In 1963, the Jewish Museum in Brooklyn gave us Towards a New Abstraction, an influential exhibition that featured Dan Flavin's first light tubes. Now, some fifty years later, the museum invites us to a panel discussion entitled What's At Stake For Abstract Painting Today -- and Where Do We Go From Here?

The panel, led by Bob Nickas, includes artists Joanne Greenbaum, Philip Taaffe, and Stanely Whitney. It asks:

Why, at a time when there is greater interest in abstraction, is so much art seemingly unconcerned with evolving the visual landscape? And why is so much of it embraced by collectors, and not by critics and curators? Perhaps one question answers the other. This panel considers: What's at stake for abstract painting today.

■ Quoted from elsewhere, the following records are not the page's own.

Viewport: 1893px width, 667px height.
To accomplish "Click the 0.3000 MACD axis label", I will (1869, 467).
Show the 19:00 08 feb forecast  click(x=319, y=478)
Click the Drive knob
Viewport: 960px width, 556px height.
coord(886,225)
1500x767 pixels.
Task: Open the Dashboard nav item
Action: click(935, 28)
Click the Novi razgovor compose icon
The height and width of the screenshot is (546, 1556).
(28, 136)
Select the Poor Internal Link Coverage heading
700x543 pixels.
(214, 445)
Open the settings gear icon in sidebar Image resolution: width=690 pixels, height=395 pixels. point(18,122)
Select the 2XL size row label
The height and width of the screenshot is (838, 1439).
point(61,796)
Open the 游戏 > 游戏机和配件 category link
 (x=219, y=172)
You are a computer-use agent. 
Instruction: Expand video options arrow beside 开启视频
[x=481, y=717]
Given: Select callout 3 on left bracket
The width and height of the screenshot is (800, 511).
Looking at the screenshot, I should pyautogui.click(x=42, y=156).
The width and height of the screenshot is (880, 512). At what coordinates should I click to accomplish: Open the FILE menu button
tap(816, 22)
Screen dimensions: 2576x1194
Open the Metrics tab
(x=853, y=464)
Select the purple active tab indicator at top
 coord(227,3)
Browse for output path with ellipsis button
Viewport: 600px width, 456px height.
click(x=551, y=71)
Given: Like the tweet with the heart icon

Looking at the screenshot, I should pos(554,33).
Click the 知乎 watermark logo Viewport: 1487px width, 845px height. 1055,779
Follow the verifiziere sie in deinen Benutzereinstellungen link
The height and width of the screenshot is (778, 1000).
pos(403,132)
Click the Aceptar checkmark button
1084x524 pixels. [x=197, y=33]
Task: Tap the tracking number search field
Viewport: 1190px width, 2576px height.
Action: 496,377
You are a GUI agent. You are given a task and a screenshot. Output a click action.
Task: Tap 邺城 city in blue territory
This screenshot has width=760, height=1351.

When much of what we see today isn't actually painted, claims to be conceptual, borders on design, eagerly lends itself to branding, and, self-satisfied to have been quote/unquote emptied of meaning, provides an inoffensive backdrop to an endless succession of art fairs and auctions. Of one point we are certain: there is nothing in any way abstract about this recent turn of events.


Reading through this description, one cannot help but ask: Are the questions raised based in reality? Is there a greater interest in abstraction?

I would say no more than usual.

Of this abstraction, is it "seemingly unconcerned with the evolving visual landscape?" If the question of an abstraction "embraced by collectors, and not by critics and artists[,]" constitutes an aspect of the "evolving visual landscape" (not so much the abstract work of art, but its function as a flag of conquest in the private spaces of collectors), then I would say, as much as art can be "concerned" with anything, its makers and agents are very much aware of -- and indeed contribute to -- this "evolving visual landscape."

To ask, "What's at stake for abstract painting today?" is (Eli) broad enough.

The sentence that leads off the second paragraph leads nowhere. Shouldn't it be placed before the sentence that ends the paragraph before it? As in:

This panel considers: What's at stake for abstract painting today[, w]hen much of what we see today isn't actually painted, claims to be conceptual, borders on design, eagerly lends itself to branding, and, self-satisfied to have been quote/unquote emptied of meaning, provides an inoffensive backdrop to an endless succession of art fairs and auctions[?]

As for the final sentence, let me rewrite that one too:

Of one point we are certain: there is nothing in any way abstract [about my reading of this press release].